A Miracle of Catfish by Larry Brown

Over the course of his writing career, Larry Brown was known for gritty, uncompromising accounts of rural Southern living. His books were filled with big, bad redneck mommas and their hard-drinking, day-laboring men; paycheck to paycheck living; big trucks, cold beer, trailer parks, and bad cuts of meat.

But that’s only one side of the story, a rough caricature of Brown’s writing and its place in the Southern literary canon.

Larry Brown’s own story as a writer is a legendary one at this point. A small town fire chief, he set out to become a writer at the age of 30, and gradually, got good at it. In his touching and hilarious introduction to A Miracle of Catfish, Barry Hannah says that Brown’s early attempts at fiction were so bad, he’d sneak out the back door of the bar when he saw him approaching with “the inevitable manila envelop.” But Brown never rested on laurels after he published.

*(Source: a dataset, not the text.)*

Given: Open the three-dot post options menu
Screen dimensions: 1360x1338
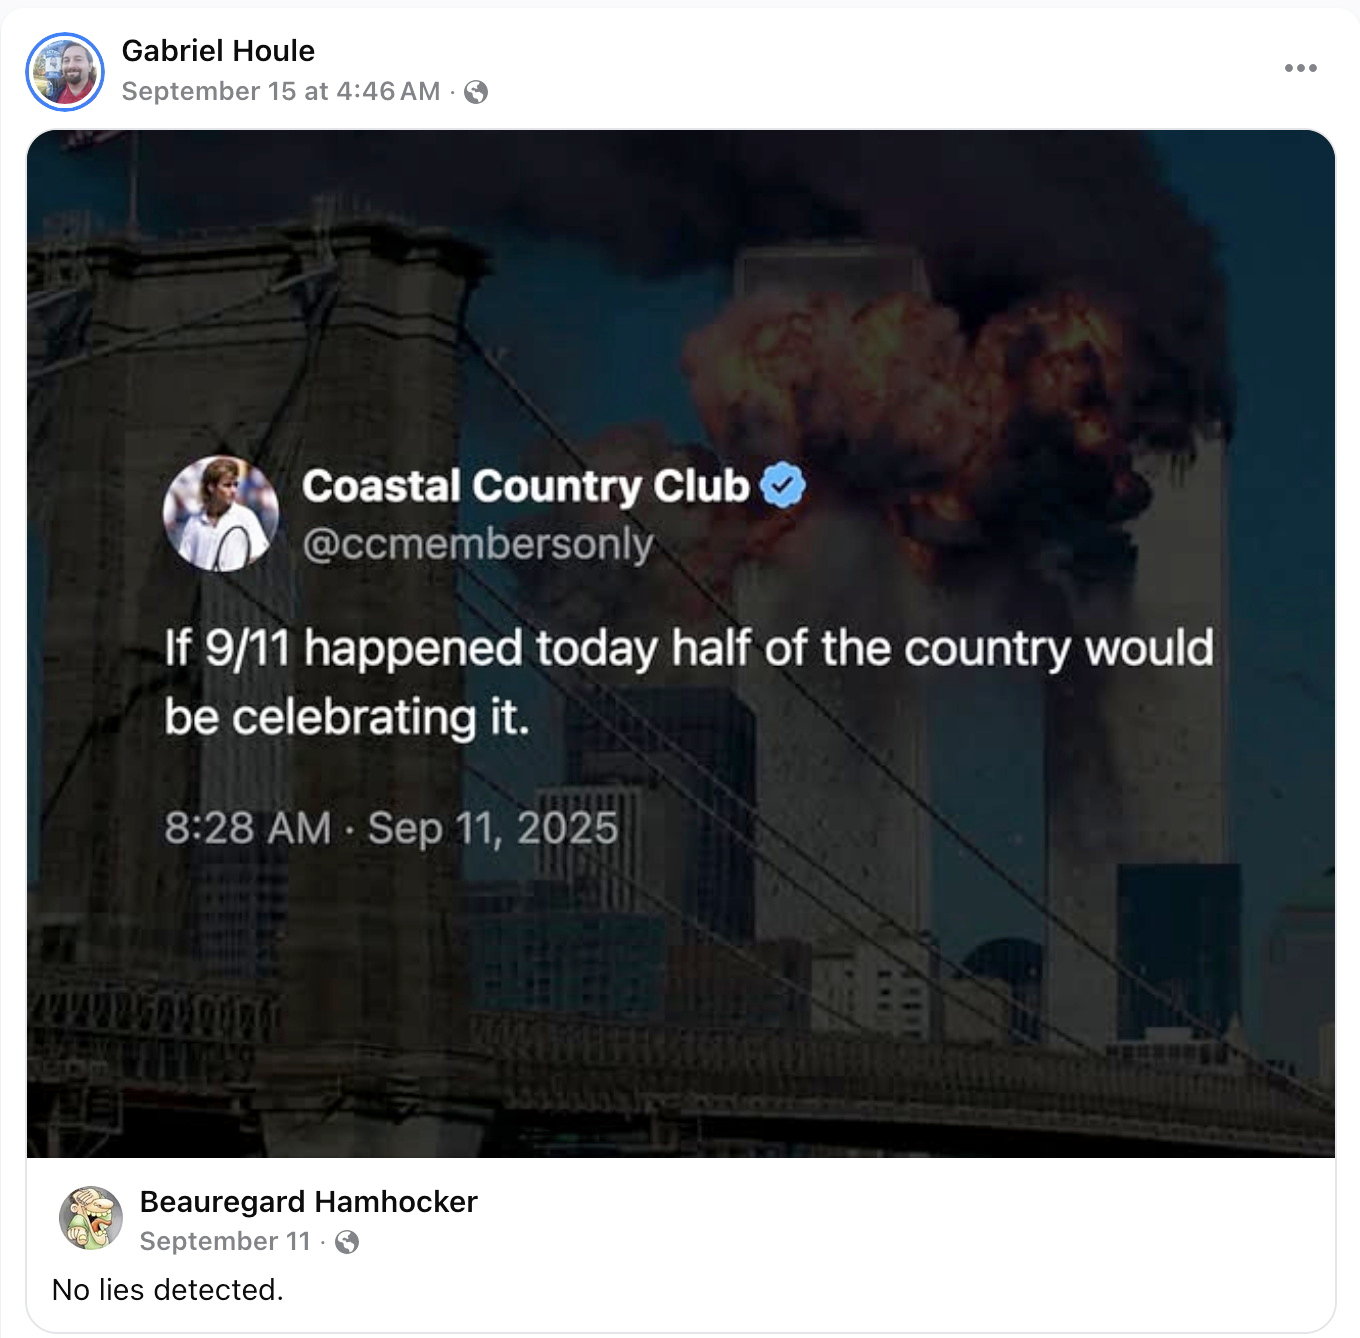Looking at the screenshot, I should pos(1300,68).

As much as there’s an idea of the “Larry Brown story,” each of his books attempts feats the previous ones didn’t, and very often, pull them off.

Brown was a master of characterization, of exploring the lives of those to whom little happens, and teasing out their personal hells and hopes. His last work represents the pinnacle of that craft.

One week before his death in 2004, Brown sent the nearly finished manuscript for A Miracle of Catfish to his agent. At the request of Brown’s widow, Shannon Ravenel of Algonquin Books of Chapel Hill, the longtime publisher of Brown’s work, agreed to edit the unfinished novel. Though Ravenel did make cuts to the 710 page manuscript, she decided that “making any changes — substantive or minor — to the plot, the structure, the characterizations, would be inappropriate.” As a result, A Miracle of Catfish ends where Brown left it, along with his notes, sketching out the final chapters.

The book follows a year in the intertwined lives of characters living outside of Oxford, Mississippi. Most intriguing is Cortez Sharp, a former Klansman who traded in his bedsheets for a less organized kind of hatred and meanness. There’s murder in his past, he hasn’t touched his wife in years, and his children are all either dead or estranged. Yet there’s also something in Sharp that yearns for human connection in his old age. As he digs a catfish pond on his property and waits for rain, he imagines that his daughter, Lucinda, will return home, or that the neglected neighbor boy, Jimmy, might stop by some afternoon with his rod and reel. Brown frequently depicts him fumbling towards the nearest approximations of kindness he can muster, and in these moments, Sharp becomes a difficult character to settle one’s mind about.

Less complex, but equally interesting is Jimmy’s daddy (called only that throughout the book). With his penchant for drinking, philandering, and riding around, Jimmy’s daddy is a familiar character in Brown’s literary world, an unlovable and unlovely loser. However, Jimmy’s daddy takes sorry blood to a level far beyond any of Brown’s previous characters. He fails at marriage, fatherhood, and work, but he’s bad at his hobbies, too. What makes the character most pathetic is the fact he really tries to do well, particularly where Jimmy is concerned. However, a new go-kart purchased for Jimmy turns out to be a lemon; an attempt to take the boy out to the local swap meet ends in a DUI. A kind of Charlie Brown gone to seed, everything Jimmy’s daddy touches turns to mud in his hands.

Poised tenuously between childhood wonder and resigned mistrust, Jimmy’s story occupies the heart of the book. He’s a good boy who can’t possibly remain one much longer, surrounded by an indifferent mother, two vicious older sisters, and of course, his no good daddy. Although he’s accepted certain truths about his family, Jimmy hasn’t hardened yet, and his decency and naivete are so endearing, you pull for him, celebrate his small triumphs, and mostly, worry about him a lot.

The book is a sprawling Southern epic that unfolds mostly in the minds of its characters, which doesn’t sound like a good thing, but is. In her introduction, Ravenel says of Brown’s writing, “Having honed his skills on the short-story form, he reveled in the wide spaces that novels offer.” While his early books featured strong dialogue and lean prose, Brown stretches his legs in A Miracle of Catfish, unfolding lush Mississippi landscapes and inventive histories for his characters. Though the story Brown tells here isn’t a happy one, you’ll be surprised how prettily it rolls off the page.

However, it’s Brown’s characters and their day-to-day struggles that ultimately carry the day. Brown never flinches when detailing the ugliness of the thoughts and burdens they carry, until the ugliness falls away, replaced by something immediately recognizable and sympathetic. Without an ending, or even a strong central plot, Brown’s last novel still ranks among his greatest.

Larry Brown was a huge music fan, and the love went both ways. On 22 May 2007, Bloodshot Records will release Just One More: A Musical Tribute to Larry Brown, featuring previously unreleased tracks by Alejandro Escovedo, Jim Dickinson, and Robert Earl Keen.